I've always struggled with the Red Sea Phosphate kit, but I'm also having big discrepancies with Hanna readings on Nitrates
Red Sea phosphate has been telling me I'm around .12 - having been around .03-.08 for months and months before that. Okay fine.
Hanna says my phosphates are .28 across two tests.
Red Sea nitrates says I'm somewhere between 20 and 50 - let's say 35
Hanna says I'm at 14.1
Who do I trust?
Red sea seems all over the place on other kits too - their standard alkalinity and alkalinity pro kits read differently as well.
(for what it's worth I'm doing ~23% water changes daily until I can bring these levels down.)
All of these kits are very frustrating to deal with.
Overall I consider the Red Sea Phosphate test pretty good, but there are a couple significant limitation users need to be aware of.
First the good news. At low phosphate levels the RedSea test reagents produce significantly more color contrast than Hanna’s best ULR testers, and this results in a more sensitive, accurate, and consistent result. The Hanna Phosphate ULR stated accuracy is a disappointing +-0.020 ppm plus an additional +-5% of the reading that speaks for itself.

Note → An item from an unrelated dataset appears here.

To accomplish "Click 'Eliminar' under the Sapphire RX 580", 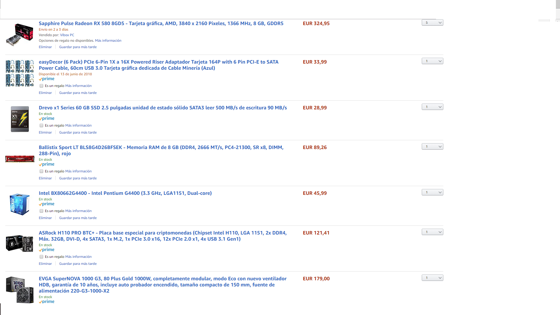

But the RedSea test has a serious Achilles heel. The test saturates around 0.120 ppm. This means that any concentration over 0.120 ppm, will only read approximately 0.120 ppm. I believe this is the situation you were dealing with. When the test results are over 0.100 ppm, the RedSea results have to be discarded!
RedSea has a procedure in their instructions to dilute the sample to increase the range, and they recommend DI water. But the DI water should be tested by itself to verify it’s free of phosphate. My city water comes into the house at 0.500 – 1.000 ppm phosphate, so the DI system must be working properly to result in phosphate free water product water. You can also try bottled distilled water if the DI is a problem. Personally, I do not like the dilution process, and if the phosphate reads over 0.100 ppm, I believe the Hanna ULR test is the way to go.
The problem with Hanna is at levels below 0.050 ppm or so, no matter how careful I am, the results are typically not very consistent and repeatable. The Hanna test also seems very sensitive to contamination inside the cuvette. Good cleaning and rinsing with test water several times is required for good results. This also applies to the RedSea test.
The second RedSea issue I’ve found is with the reagents. I once received a kit where the results were always zero. Something was wrong with the reagents. I purchased the kit online, and it’s possible the kit was tampered with. If I’m not sure the kit is working properly, I will spike the 17 ml test sample with “Hach 256949 Phosphate Standard Solution 1 mg/L as phosphate.” Adding 0.17 ml will raise the phosphate approximately 0.010 ppm, and 0.34 ml will raise the phosphate approximately 0.020 ppm. If the test picks this up properly, I know its working.